Hard Geometry Problem

The perimeter of the quarter-circle is 12+3π, and to get the perimeter of the shaded area, you subtract half of the rectangle's perimeter and add 6. 12+3π-8+6=10+3π.

Radius of the circle is $r=6$ . Let the length and the width of the rectangle be $l$ and $w$ respectively.
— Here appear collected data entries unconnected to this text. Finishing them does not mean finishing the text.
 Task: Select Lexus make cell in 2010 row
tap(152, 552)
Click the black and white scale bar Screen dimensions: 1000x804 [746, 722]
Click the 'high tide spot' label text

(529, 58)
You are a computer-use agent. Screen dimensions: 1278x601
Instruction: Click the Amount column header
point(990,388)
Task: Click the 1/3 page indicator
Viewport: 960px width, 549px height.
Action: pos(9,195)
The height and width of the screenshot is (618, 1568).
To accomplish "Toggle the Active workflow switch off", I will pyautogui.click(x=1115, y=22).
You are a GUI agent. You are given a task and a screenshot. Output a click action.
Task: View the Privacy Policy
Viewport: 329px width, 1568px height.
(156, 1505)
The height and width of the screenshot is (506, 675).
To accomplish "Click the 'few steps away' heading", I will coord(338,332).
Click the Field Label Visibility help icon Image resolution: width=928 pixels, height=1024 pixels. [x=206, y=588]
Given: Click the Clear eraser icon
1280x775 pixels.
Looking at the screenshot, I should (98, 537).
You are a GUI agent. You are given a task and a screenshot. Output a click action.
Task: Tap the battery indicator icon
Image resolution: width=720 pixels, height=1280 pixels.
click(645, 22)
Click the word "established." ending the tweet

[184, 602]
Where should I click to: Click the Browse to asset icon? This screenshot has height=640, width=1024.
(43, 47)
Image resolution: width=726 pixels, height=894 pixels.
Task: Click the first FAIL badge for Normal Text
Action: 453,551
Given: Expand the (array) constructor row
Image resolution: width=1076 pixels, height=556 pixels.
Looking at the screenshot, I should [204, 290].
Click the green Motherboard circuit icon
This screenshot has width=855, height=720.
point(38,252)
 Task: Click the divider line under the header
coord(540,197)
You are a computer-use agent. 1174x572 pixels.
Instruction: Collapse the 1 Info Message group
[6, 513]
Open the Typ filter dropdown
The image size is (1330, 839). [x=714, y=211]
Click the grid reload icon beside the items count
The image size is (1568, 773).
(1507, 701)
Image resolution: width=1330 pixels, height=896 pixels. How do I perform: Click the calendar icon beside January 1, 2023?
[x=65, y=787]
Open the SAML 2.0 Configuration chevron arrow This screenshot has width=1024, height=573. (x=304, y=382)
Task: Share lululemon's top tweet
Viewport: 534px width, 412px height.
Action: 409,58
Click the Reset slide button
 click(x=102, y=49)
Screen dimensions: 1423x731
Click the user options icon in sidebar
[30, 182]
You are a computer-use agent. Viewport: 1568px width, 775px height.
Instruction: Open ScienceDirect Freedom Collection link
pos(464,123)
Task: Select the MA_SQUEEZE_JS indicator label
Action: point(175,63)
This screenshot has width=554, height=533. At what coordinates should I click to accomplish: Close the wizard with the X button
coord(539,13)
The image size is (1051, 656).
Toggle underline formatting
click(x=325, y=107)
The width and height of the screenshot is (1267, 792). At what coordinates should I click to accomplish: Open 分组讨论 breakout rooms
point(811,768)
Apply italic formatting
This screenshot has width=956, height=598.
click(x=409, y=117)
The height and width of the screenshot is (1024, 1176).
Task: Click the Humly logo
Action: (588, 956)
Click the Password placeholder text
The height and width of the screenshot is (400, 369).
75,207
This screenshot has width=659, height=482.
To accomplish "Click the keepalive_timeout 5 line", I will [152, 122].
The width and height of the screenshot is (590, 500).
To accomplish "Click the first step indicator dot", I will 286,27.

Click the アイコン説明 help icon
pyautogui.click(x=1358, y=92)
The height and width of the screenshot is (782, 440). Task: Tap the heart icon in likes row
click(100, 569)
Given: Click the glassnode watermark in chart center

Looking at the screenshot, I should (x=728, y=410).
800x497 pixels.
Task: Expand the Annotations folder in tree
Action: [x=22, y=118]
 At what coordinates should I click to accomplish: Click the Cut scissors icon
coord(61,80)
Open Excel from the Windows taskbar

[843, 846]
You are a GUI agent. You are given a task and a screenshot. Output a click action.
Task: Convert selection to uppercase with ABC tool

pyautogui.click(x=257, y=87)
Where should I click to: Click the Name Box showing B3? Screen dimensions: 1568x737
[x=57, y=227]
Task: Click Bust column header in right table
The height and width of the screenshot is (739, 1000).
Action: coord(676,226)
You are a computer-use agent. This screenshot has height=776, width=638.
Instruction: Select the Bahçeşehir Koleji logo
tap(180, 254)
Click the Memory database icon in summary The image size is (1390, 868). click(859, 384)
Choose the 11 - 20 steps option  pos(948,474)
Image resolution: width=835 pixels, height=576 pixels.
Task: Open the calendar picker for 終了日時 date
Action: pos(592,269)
Then, since the triangle ARC is right angled, therefore $l^2+w^2=r^2=36$ and $l+w=8$ . Solving we get $l=4+√2$ and $w=4-√2$ . Therefore the perimeter required is $(6-4-√2)+6+(6-4+√2)+\dfrac{6π}{2}=10+(3*π)$

Let the length of the rectangle be $\ell$ and the width be $w$ . The formula for the perimeter ( $P$ )is basically just $\begin{aligned}P&=\text{arc}ABC+\overline{SA}+\overline{CT}+\overline{AC} \\&= \frac 14(12\pi)+(6-w)+\sqrt{\ell^2+w^2}+(6-\ell) \\ &= 3\pi+12-w-\ell+\sqrt{\ell^2+w^2}. \end{aligned}$ This may be looking ugly at first, but now we have to notice a few things:

• $AC\cong RB=\text{radius}=6$

• $-w-\ell = -(w+\ell)=-8$ .

Thus, we have our answer as $3\pi+12+6-8=\boxed{10+3\pi}.$